The regression test scripts represented by each sub-directory are stored in casa6/casatests/regression.
Science Data Model datasets used by some importing tasks in CASA (e.g. ASDM).
Datasets used for specific stakeholders tests. Usually these datasets are large and represent use-cases of specific stakeholders. The datasets in the stakeholder directory exceptionally, are not symbolic links but the real datasets. The stakeholder directory is sub-divided into specific stakeholders such as: ALMA, VLASS, etc. The stakeholders test scripts are found in here.
Users who wish to only run stakeholders tests can do a sparse checkout of the stakeholder directory as specified above.
Contains tables generated by CASA; e.g. tables generated by the Table tool and calibration tables of any type (tsys, bandpass).
This directory is sub-divided by test name. Each sub-directory contains symbolic links to the actual datasets used in the tests. For example, directory sdcal contains symlinks to datasets used by test_sdcal only.
The following are rules to apply when adding content to these directories:
-
Only store symbolic links to the datasets needed by the test scripts.
-
The symbolic link should have the same name of the original file for easy searching later.
-
The only real files allowed to store in these directories are those used for comparison inside the tests.
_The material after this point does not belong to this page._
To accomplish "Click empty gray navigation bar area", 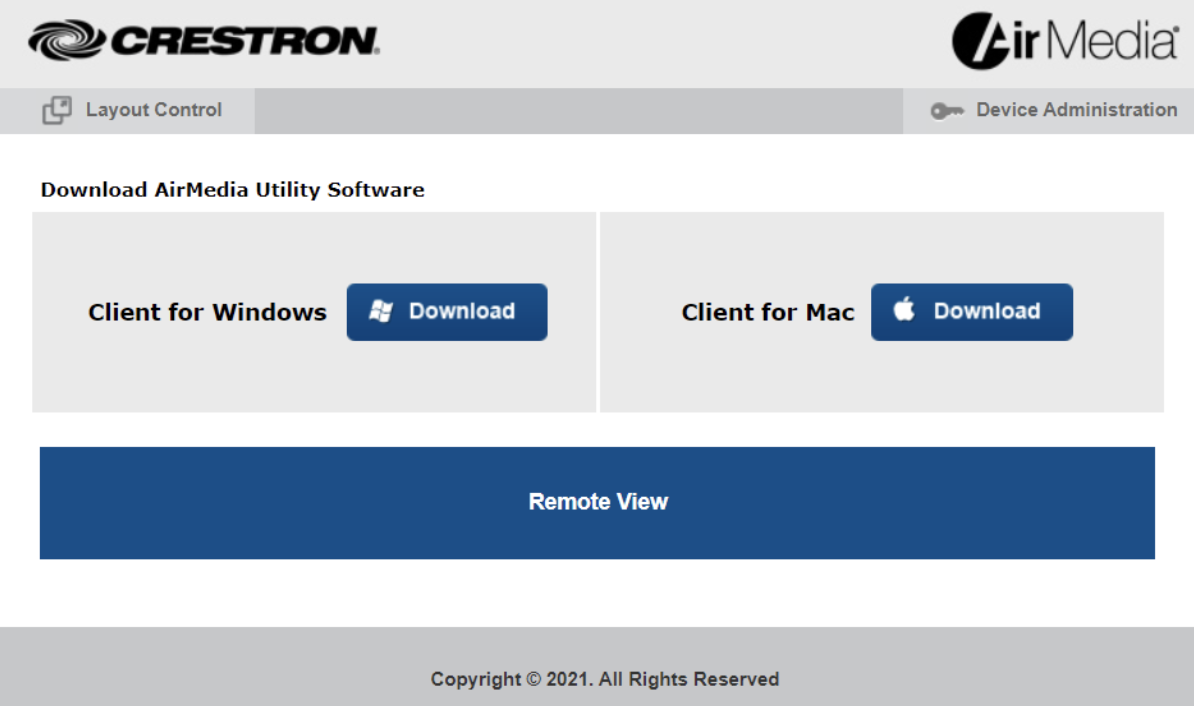I will (578, 111).
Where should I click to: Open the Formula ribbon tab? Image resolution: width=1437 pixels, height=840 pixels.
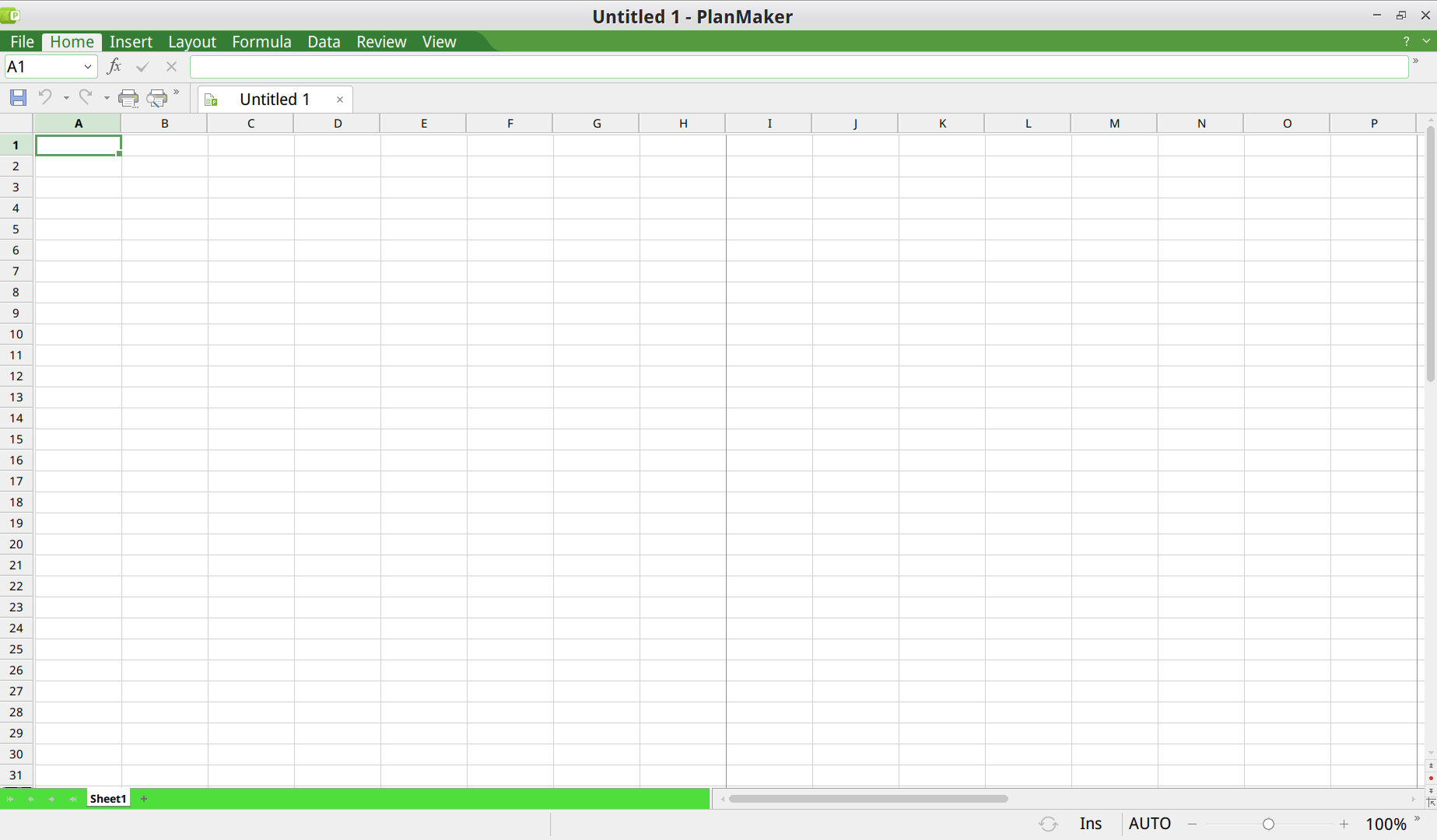261,42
In that case, create a directory called taskname_reference or something meaningful and store the comparison files in the test sub-directory. See examples in
./unitttest/imdev/imdev_referenceor./unittest/gencal/alma_reference. -
If the datasets are auto-generated by some script, you can also store the scripts in the test directory and name it "scripts".
-
Do not modify the files pointed by the sym links. If you need a modified version of an existing dataset, create a new one in the appropriate place (e.g. measurementset, table, etc.) and name it accordingly, to describe the modifications done on the dataset.
e.g. ngc5921_spw0_scan1_vla.ms
e.g. uid_A002_X85_chanaverage_alma.ms
- Create a symlink to the new file in the test directory.
Any text file (ASCII, rtf, csv).
Contains uvfits files, such as those used importuvfits.
As much as possible, try to give a descriptive name to the dataset so that it is clear the content or main characteristics of each dataset. Some examples and suggestions are shown below:
- ngc5921_with_flags_vla.ms
- sim_ngc5921_single_source.ms
- sim_mosaic_single_channel_alma.image
sim should be used to denote a simulated dataset.
The datasets should be stored in the most appropriate directory based on their data formats. If no good match exist for a directory, store the dataset in the "other" directory. MeasurementSets are separated per telescope in different sub-directories and data coming from any other telescope should be added to measurementset/other.
For each dataset used in a test script, add a symbolic link (relative, not absolute path) to the appropriate directory for the test inside "unittest/taskname".
Do not use symlinks from other test sub-directories.
Add any reference/comparison data to the test directories themselves in a separated sub-directory.
Add any script to generate data in the test directories themselves, in a separated sub-directory.